Please reproduce the listing below exactly, leaving out every picture.
※ ※ ※
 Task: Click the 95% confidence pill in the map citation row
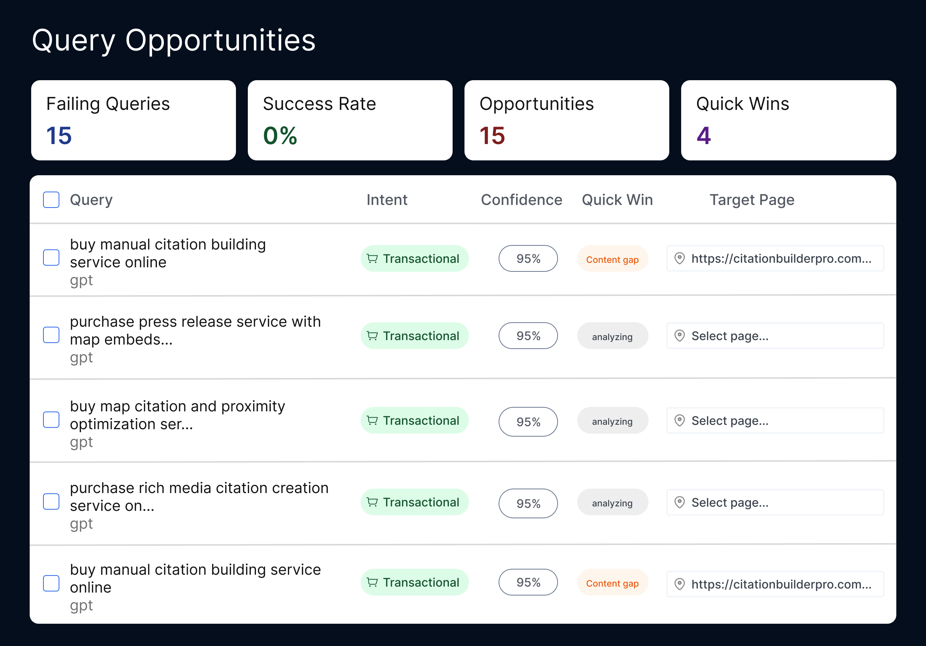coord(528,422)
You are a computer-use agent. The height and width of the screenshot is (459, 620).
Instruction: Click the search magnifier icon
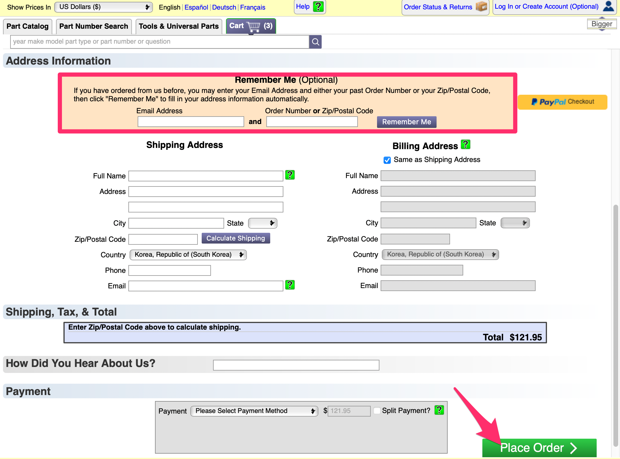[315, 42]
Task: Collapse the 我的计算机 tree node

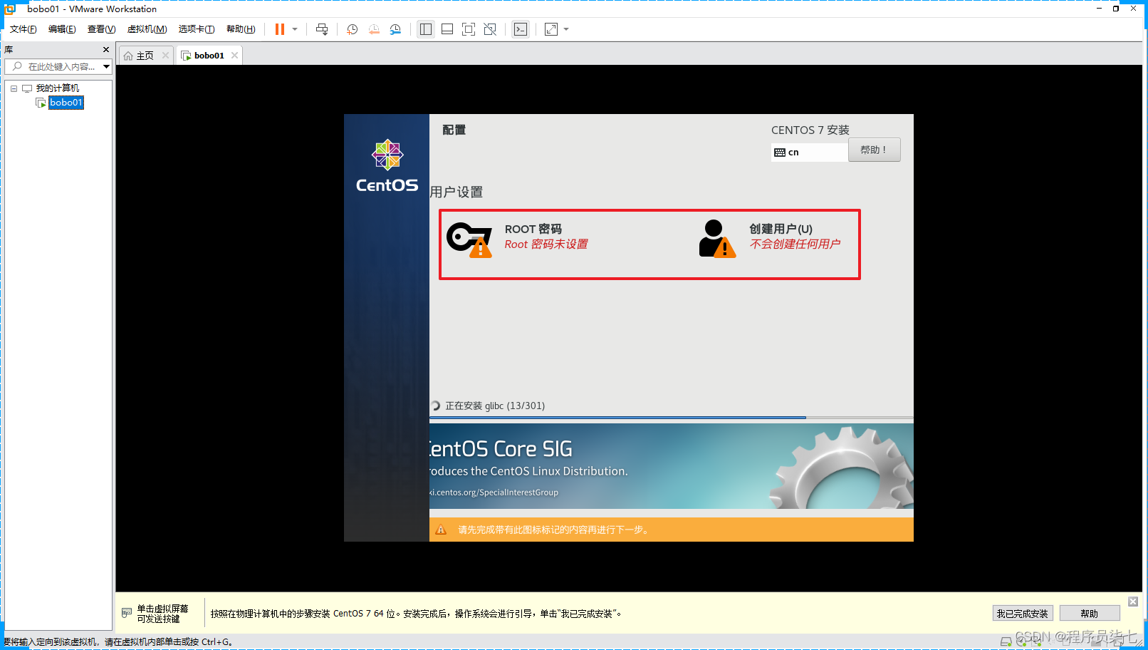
※ ※ ※
OUTPUT FOR THIS EXERCISE>
 Task: Click the 95% confidence pill in the map citation row
coord(528,422)
You are a computer-use agent. The height and width of the screenshot is (459, 620).
Instruction: Click the search magnifier icon
[315, 42]
Task: Collapse the 我的计算机 tree node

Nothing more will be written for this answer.